Problem description ▸
Edit the records from the line containing "View the Requested" through the line containing "Image resolution: width=419". Change "gear settings" to "cog settings" and leave everything else unchanged.

Data to process ▸
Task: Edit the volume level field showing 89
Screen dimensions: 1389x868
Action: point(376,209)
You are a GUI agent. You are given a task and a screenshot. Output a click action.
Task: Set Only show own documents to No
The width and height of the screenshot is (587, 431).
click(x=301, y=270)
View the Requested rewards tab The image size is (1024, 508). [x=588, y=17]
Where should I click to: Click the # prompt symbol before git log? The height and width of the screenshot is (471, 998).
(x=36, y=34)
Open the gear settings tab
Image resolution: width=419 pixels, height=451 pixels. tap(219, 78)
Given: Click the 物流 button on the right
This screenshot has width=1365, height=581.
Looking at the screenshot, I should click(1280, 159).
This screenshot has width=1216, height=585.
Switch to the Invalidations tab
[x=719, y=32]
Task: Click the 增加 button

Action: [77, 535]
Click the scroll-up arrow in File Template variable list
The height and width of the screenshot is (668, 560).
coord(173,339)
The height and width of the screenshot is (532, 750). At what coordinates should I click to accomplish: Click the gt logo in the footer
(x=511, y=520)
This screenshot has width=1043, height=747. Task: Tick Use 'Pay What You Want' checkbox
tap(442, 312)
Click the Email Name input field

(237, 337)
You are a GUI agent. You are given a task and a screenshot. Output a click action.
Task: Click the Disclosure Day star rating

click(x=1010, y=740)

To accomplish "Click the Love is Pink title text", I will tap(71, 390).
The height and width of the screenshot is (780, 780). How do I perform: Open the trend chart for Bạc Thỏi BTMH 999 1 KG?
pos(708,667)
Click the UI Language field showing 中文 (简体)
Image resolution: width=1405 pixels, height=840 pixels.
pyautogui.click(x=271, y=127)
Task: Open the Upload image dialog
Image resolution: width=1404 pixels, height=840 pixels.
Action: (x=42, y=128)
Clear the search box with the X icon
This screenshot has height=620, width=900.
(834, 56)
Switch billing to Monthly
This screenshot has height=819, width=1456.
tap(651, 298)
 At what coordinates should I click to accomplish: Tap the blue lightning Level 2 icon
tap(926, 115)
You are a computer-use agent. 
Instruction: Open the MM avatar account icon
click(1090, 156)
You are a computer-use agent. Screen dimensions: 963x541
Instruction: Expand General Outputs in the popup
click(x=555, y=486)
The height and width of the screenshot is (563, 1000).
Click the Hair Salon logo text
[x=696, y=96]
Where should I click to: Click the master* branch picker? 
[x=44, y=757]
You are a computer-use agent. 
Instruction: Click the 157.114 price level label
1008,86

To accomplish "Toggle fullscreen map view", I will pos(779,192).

Task response ▸
View the Requested rewards tab The image size is (1024, 508). [x=588, y=17]
Where should I click to: Click the # prompt symbol before git log? The height and width of the screenshot is (471, 998).
(x=36, y=34)
Open the cog settings tab
Image resolution: width=419 pixels, height=451 pixels. tap(219, 78)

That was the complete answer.